Cette lettre est bien plus curieuse que ne le croit Warburton, qui l’a falsifiée. Premièrement, on y voit que les brachmanes adorent un Dieu suprême, et ne sont point idolâtres. Secondement, la formule de prière des brachmanes est admirable. Troisièmement, la formule que lui oppose Xavier ne fait rien à la question, et est très-mal appliquée. Le brachmane dit qu’il faut adorer ; l’autre répond qu’il faut croire, et il ajoute qu’il faut être baptisé. La religion du brachmane est celle du cœur, celle de l’apôtre convertisseur est la religion des cérémonies ; et de plus, il fallait que ce convertisseur fût bien ignorant pour ne pas savoir que le baptême était un des anciens usages des Indes[2], et qu’il a précédé le nôtre de plusieurs siècles.
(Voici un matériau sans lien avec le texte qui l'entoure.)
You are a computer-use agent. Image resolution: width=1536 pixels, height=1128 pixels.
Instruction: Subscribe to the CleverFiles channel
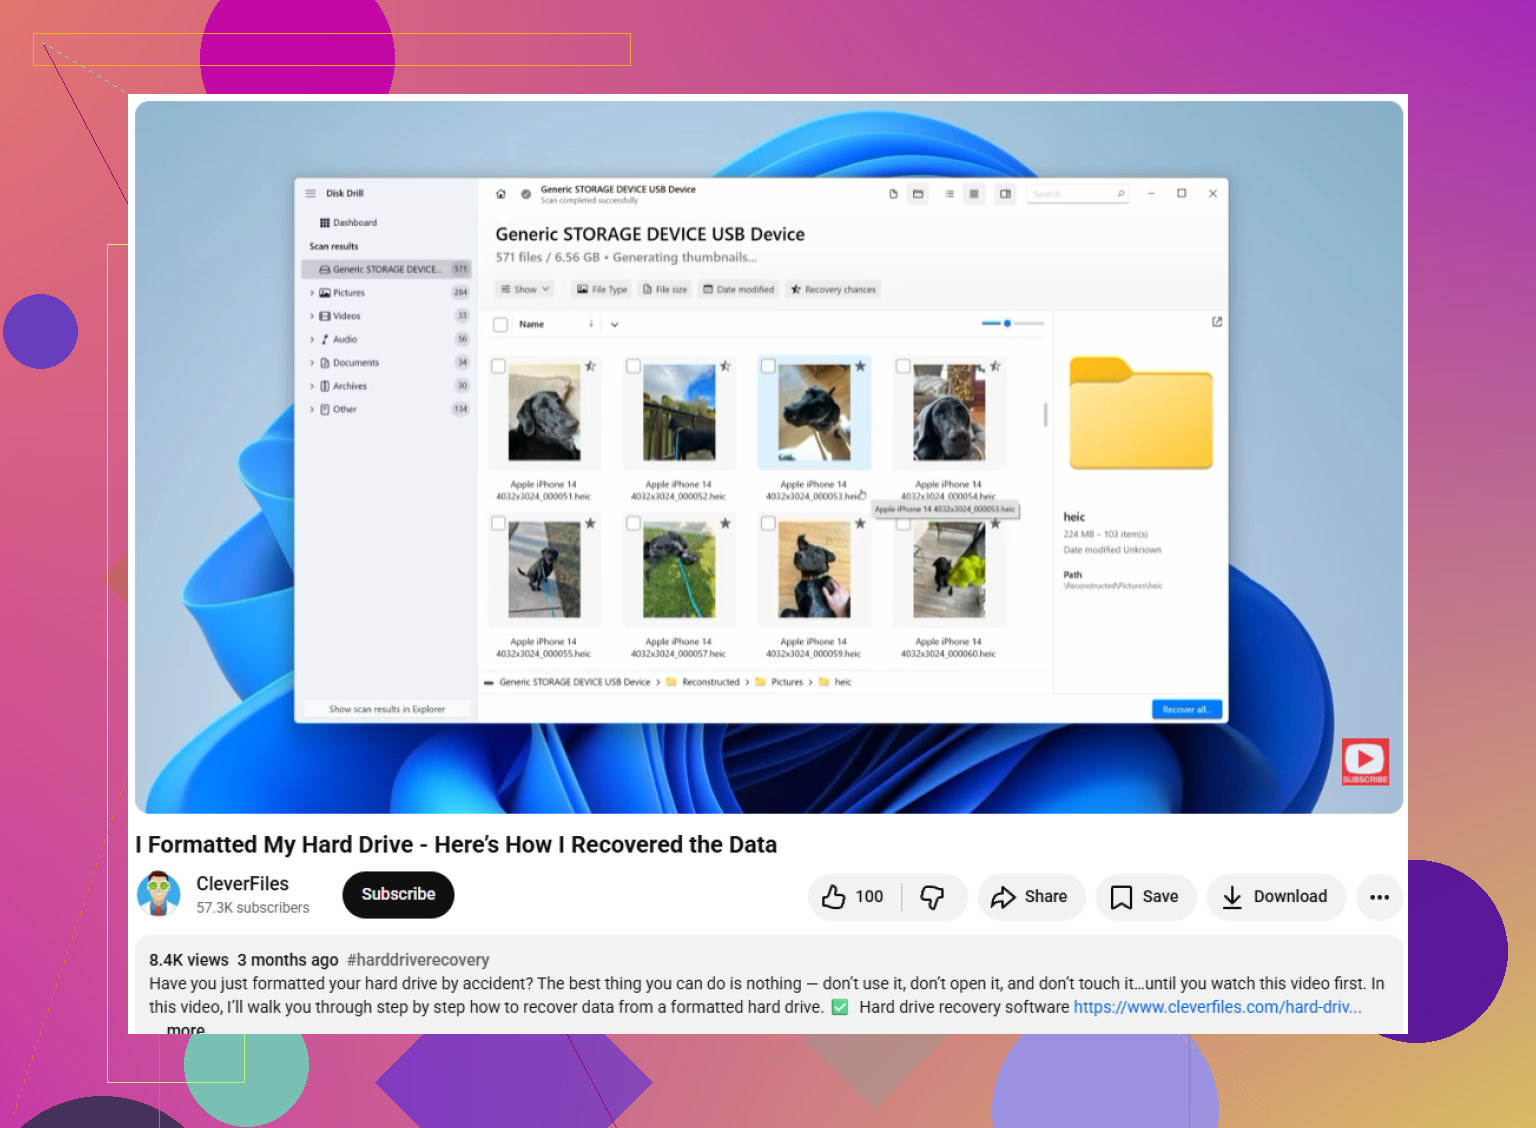pyautogui.click(x=398, y=894)
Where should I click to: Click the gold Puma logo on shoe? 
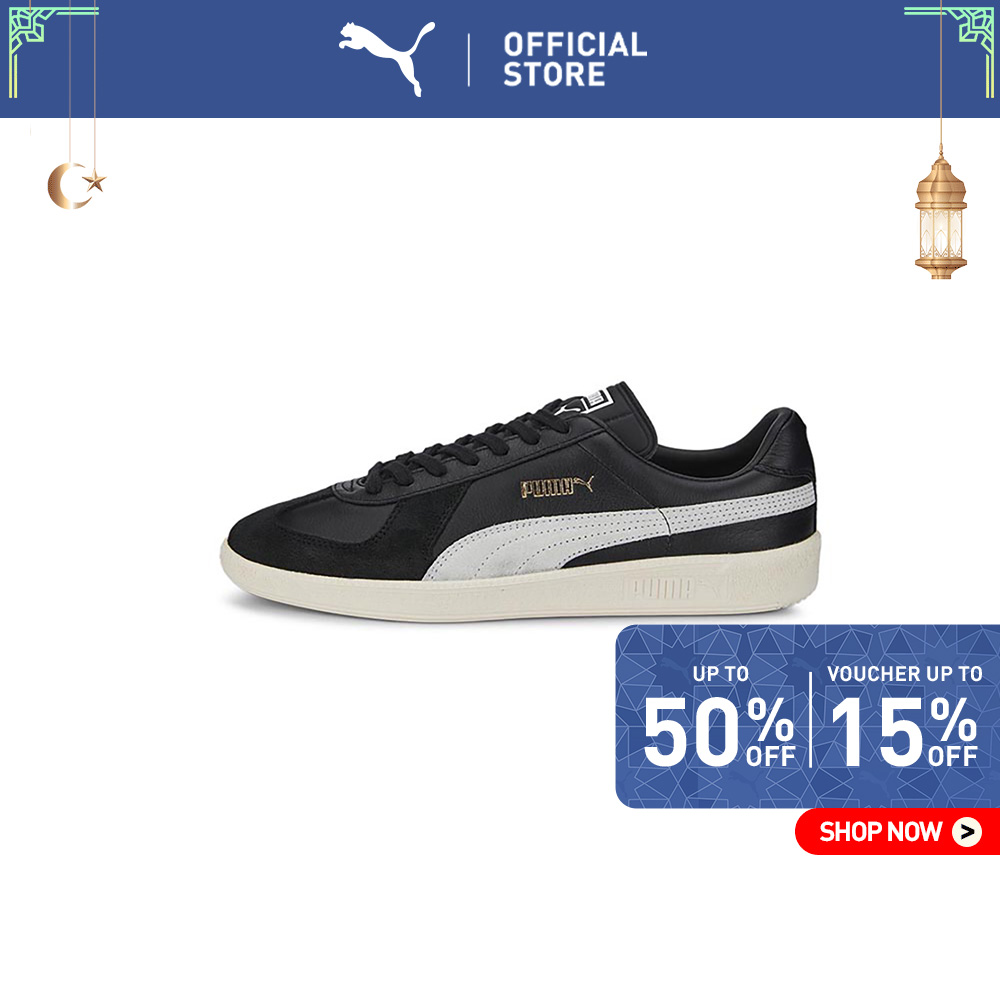(557, 487)
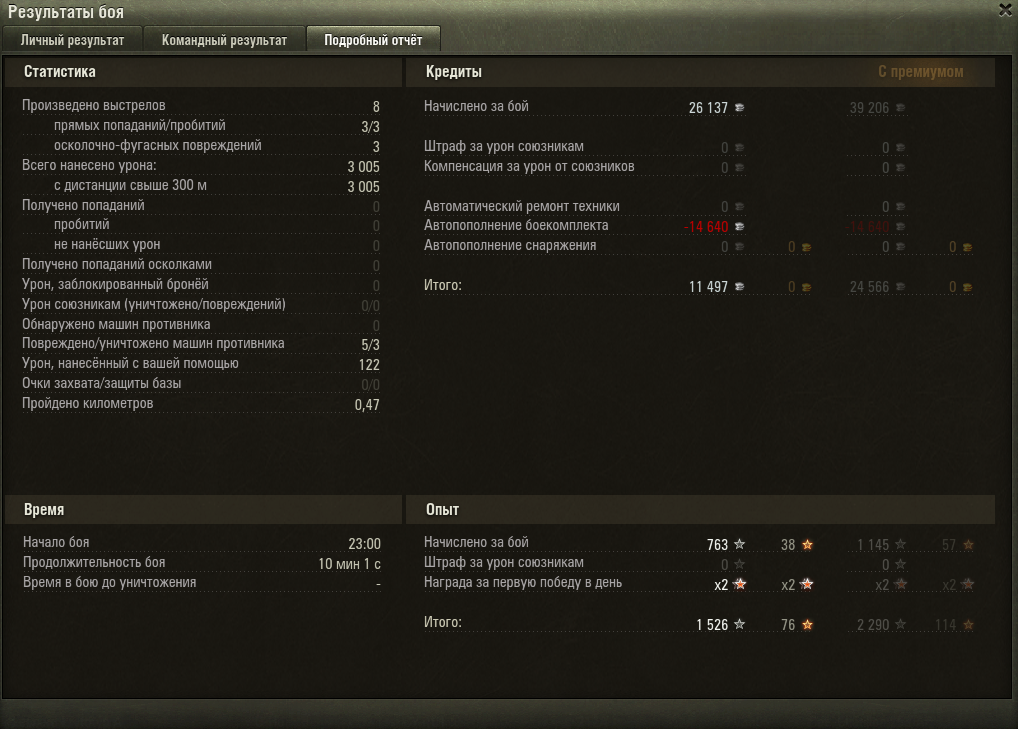1018x729 pixels.
Task: Click orange star next to 76 total
Action: 807,624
On pourrait dire que c’était au brachmane à convertir Xavier, et que ce Xavier ne devait pas réussir à convertir le brachmane.

Plus nous avancerons dans la connaissance des nations qui peuplent la terre, plus nous verrons qu’elles ont presque toutes un Dieu suprême. Nous fîmes la paix, il y a deux ans[3] dans la Caroline avec les Chiroquois ; leur chef, que nous appelons le petit Carpenter, dit au colonel Grant ces propres mots : « Les Anglais sont plus blancs que nous ; mais un seul Dieu est notre commun père ; le Tout-Puissant a créé tous les peuples, il les aime également. »

Que le discours du petit Carpenter est au-dessus des dogmatiques barbares et impies qui ont dit : « Il n’y a qu’un peuple choisi qui puisse plaire à Dieu ! »


CHAPITRE VII.
Des Chaldéens.

On n’est pas assez étonné des dix-neuf cent trois ans d’observations astronomiques que les Chaldéens remirent entre les mains d’Alexandre.

  1. Marc, xvi, 16.
  2. Voyez tome XVII, page 539.
  3. C’était en 1760 ; ainsi l’auteur écrivait en 1762. (Note de Voltaire.) — Voltaire antidate son ouvrage à dessein : l’ouvrage est de 1769.